_WORK TO COMPLETE_
Please convert the listing below into a Markdown table with the columns Line and Text, numbering each row and omitting blank lines. Leave out the pictures.

_DATA EXTRACT_
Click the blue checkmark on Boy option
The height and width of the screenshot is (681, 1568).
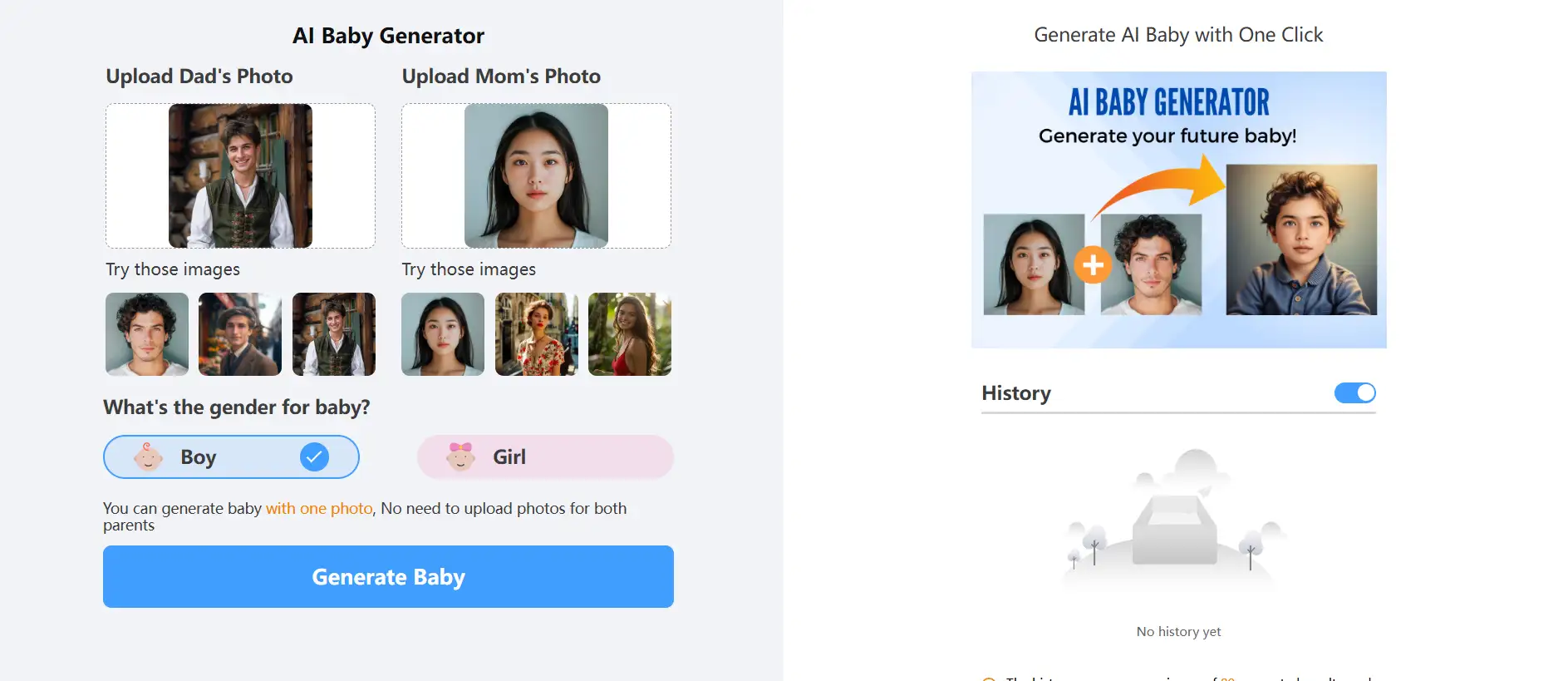(314, 456)
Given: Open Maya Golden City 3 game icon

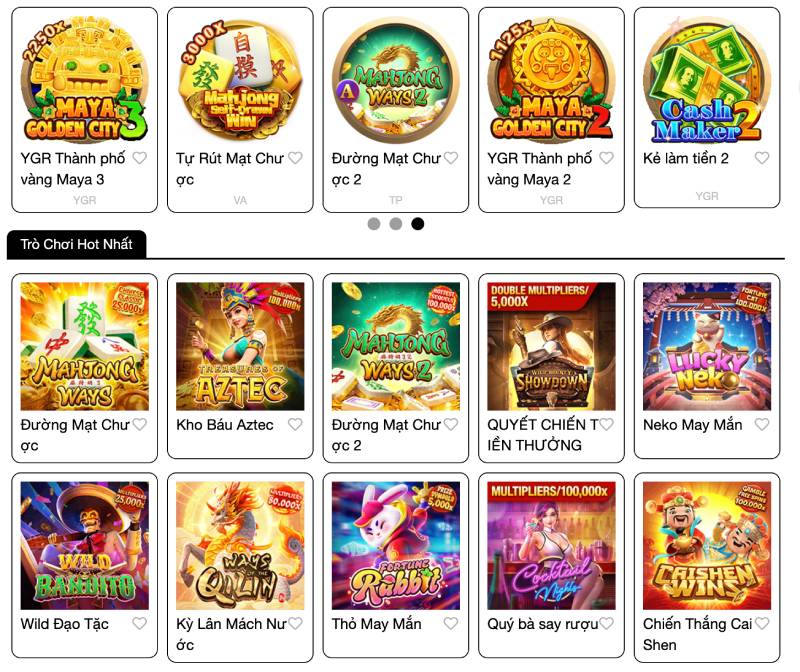Looking at the screenshot, I should pyautogui.click(x=85, y=79).
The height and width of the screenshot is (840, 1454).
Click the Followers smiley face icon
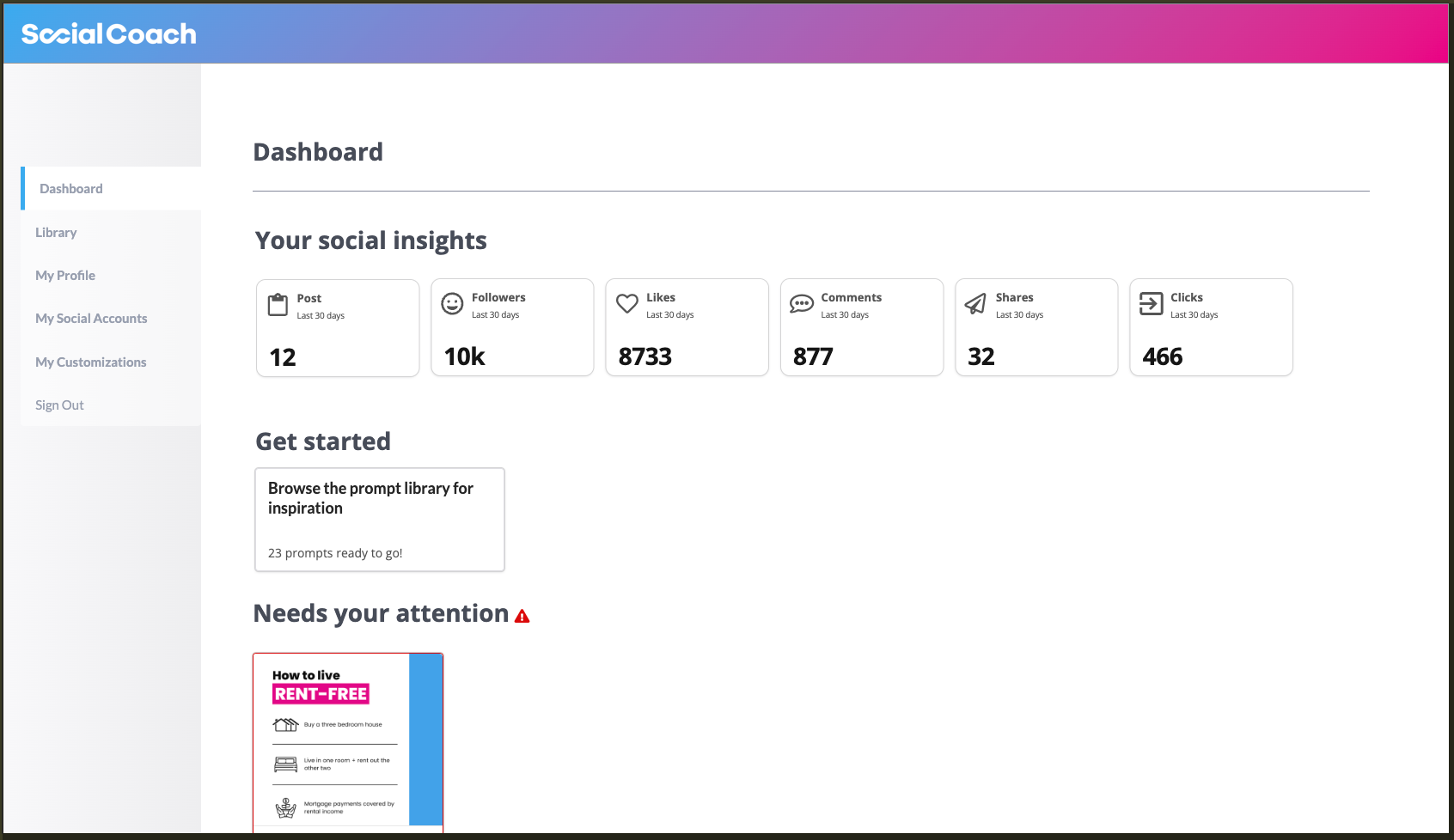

_FINAL RESULT_
| Line | Text |
|---|---|
| 1 | Click the blue checkmark on Boy option |
| 2 | The height and width of the screenshot is (681, 1568). |
| 3 | (314, 456) |
| 4 | Given: Open Maya Golden City 3 game icon |
| 5 | Looking at the screenshot, I should pyautogui.click(x=85, y=79). |
| 6 | The height and width of the screenshot is (840, 1454). |
| 7 | Click the Followers smiley face icon |